Below are the records; copy every line in them that holds the string "arrow".

(Collected data)
-- Opening Marker --
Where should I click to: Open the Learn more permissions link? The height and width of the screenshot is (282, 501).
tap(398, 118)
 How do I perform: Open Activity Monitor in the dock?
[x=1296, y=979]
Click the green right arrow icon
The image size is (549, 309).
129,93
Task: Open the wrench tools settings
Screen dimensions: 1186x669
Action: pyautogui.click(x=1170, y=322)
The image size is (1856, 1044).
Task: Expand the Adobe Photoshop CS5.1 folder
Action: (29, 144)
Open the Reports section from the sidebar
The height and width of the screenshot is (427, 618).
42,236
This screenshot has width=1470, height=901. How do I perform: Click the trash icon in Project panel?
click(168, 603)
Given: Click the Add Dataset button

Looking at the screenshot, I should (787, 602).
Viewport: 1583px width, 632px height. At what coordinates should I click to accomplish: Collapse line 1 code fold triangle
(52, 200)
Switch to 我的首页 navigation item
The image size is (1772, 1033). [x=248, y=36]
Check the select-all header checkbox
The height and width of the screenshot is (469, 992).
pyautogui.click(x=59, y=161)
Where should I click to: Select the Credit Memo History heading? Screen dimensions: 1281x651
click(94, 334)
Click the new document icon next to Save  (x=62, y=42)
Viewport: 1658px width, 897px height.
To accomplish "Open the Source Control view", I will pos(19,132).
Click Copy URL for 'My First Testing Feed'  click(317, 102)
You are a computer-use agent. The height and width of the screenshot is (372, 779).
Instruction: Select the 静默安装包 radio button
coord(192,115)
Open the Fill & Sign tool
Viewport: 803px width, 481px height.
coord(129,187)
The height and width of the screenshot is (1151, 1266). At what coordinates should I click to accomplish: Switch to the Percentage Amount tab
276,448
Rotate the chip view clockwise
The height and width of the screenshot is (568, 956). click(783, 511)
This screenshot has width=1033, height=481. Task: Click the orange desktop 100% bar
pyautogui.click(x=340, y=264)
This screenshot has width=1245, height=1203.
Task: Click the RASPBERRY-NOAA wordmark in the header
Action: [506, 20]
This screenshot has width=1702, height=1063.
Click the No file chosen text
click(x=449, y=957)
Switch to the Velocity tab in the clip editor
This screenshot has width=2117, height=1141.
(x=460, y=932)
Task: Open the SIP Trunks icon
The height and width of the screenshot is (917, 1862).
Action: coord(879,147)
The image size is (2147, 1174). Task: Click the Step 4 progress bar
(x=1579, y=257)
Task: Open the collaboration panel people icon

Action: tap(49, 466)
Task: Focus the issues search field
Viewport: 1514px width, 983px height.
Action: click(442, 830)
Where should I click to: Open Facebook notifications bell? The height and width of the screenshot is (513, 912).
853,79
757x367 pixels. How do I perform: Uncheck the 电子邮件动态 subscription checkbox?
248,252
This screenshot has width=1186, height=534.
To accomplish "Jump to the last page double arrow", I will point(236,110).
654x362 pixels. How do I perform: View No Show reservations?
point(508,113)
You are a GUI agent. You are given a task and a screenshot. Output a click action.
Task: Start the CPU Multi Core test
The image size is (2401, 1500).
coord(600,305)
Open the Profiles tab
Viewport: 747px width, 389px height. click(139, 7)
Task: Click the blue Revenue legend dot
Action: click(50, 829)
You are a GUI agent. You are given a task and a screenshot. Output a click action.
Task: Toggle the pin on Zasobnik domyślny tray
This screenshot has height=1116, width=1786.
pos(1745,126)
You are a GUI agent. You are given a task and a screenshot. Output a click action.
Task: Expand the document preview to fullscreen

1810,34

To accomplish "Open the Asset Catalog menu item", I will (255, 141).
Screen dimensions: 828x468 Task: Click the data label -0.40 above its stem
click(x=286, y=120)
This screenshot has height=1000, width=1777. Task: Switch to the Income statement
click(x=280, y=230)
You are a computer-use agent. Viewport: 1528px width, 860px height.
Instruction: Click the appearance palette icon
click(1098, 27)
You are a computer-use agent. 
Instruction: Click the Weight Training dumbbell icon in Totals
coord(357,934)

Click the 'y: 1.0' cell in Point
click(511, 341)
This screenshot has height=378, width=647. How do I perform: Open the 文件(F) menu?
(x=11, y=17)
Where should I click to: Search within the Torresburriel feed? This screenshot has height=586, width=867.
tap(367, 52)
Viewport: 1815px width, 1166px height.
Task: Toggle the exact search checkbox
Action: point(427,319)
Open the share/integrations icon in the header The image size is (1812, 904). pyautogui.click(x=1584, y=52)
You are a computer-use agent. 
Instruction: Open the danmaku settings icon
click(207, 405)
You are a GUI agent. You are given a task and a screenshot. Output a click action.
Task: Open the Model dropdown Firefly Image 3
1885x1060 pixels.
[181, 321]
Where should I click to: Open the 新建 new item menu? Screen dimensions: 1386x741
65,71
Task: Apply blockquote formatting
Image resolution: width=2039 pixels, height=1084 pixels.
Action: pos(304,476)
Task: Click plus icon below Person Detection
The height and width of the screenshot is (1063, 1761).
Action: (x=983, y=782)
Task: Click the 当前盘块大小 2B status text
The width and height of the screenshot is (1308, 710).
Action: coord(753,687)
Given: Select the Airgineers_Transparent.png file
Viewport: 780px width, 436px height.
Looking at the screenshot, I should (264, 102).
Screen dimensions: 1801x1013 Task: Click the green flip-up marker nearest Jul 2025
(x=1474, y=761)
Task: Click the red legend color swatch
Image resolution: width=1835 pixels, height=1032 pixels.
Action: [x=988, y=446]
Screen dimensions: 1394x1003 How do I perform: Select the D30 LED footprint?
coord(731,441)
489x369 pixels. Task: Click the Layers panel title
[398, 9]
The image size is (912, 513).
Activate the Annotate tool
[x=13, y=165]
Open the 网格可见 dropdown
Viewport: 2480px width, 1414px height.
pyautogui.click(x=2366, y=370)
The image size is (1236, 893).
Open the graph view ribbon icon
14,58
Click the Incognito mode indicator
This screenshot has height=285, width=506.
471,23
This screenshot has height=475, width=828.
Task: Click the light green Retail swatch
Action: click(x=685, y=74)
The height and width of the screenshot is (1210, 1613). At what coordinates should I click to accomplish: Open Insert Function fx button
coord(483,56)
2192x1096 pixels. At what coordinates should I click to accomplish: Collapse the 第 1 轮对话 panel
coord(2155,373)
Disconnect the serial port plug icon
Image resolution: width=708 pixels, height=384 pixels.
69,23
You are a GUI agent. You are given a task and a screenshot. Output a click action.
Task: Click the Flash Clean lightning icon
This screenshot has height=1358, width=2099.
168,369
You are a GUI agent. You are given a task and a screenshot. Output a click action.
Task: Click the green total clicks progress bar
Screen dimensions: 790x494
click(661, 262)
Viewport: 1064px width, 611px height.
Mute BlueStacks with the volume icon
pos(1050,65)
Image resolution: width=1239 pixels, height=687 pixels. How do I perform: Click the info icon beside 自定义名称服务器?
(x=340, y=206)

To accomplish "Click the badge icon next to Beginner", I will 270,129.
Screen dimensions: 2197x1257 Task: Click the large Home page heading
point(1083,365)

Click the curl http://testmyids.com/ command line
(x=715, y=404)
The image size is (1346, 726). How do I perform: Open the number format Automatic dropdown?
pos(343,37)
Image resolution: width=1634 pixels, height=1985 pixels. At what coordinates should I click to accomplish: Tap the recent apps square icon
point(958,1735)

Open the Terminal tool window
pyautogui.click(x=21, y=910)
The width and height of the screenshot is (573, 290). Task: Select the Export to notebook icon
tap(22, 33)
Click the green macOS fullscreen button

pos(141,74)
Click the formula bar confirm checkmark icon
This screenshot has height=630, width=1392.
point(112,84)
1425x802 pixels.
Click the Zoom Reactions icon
-- Closing Marker --
ANSWER TO THIS EXERCISE:
Click the green right arrow icon
To accomplish "Jump to the last page double arrow", I will point(236,110).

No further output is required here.